How recovery progressed
AWS engineers began work on mitigation shortly after the first faults were detected. The initial step involved isolating the incorrect DNS resolution behaviour and bringing alternative resolution paths online. At the same time, they undertook efforts to restore accurate health signalling within the EC2 network. During this phase, AWS temporarily limited the rate at which new EC2 instances could be launched in the affected region. This measure was intended to prevent additional strain on the recovering infrastructure and to maintain a stable environment for service restoration. Such throttling is not undertaken lightly, for it disrupts systems that scale dynamically. However, it is sometimes necessary to preserve overall system integrity while repair work proceeds.
The most severe phase of the disruption lasted approximately fifteen hours from the first spike in error rates to general recovery. During the later portion of the event many services began gradually returning to stability. Full recovery required time due to the need to clear backlog queues, re-initialise certain service relationships and restore consistent data replication. Some organisations observed lingering effects several hours beyond the official resolution as their systems synchronised and load patterns normalised.
Lessons for architects and operators
- Reduce concentration risk. Do not allow a single region to anchor identity, control planes or critical storage.
- Design true multi-region behaviour. Replication is not enough. Address identity, session state, routing logic and write strategy.
- Plan graceful degradation. Permit read-only modes, fallback caches and deferred writes so that service remains useful during partial failure.
- Map dependencies. Maintain a live inventory of upstream and downstream services, including DNS, queueing, storage and control endpoints.
- Drill failover in production-like conditions. Test live traffic migration, capacity headroom and throttling effects.
- Monitor the invisible layers.

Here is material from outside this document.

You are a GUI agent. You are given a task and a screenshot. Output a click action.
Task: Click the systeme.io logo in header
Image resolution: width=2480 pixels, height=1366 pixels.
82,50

Track DNS response quality, resolver health, load balancer status and internal health signals in addition to user-facing metrics.
What to fix next
Teams should begin with an audit that names every dependency which points into US East 1. Catalogue authentication systems, data stores, queues and control services. For each item, document its alternate path. If none exists, define one. Where possible, separate reads and writes so that a loss of the write path does not remove the entire service. Introduce caching with clear timeouts and limits. Keep error messages simple and useful so that users understand whether to retry, to wait, or to try a reduced feature path.
From there, build a failover runbook that any trained engineer can follow. Include conditions for invocation, traffic migration steps, a communications plan and rollback steps. Practice on a schedule. Measure the time from incident start to user confirmation of recovery. After each drill, adjust thresholds and steps so that the plan improves.
Closing note
The October 2025 AWS outage serves as a sober reminder that our networks run on layers that are often unseen until they fail. DNS and load balancer health signals do not call attention to themselves during normal hours, yet they hold much of the structure together. When they falter, consequences arrive quickly and without ceremony. The sensible response is not panic but craft. Map the system. Remove silent single points of failure. Teach the service to bend without breaking. Do the work before the next storm.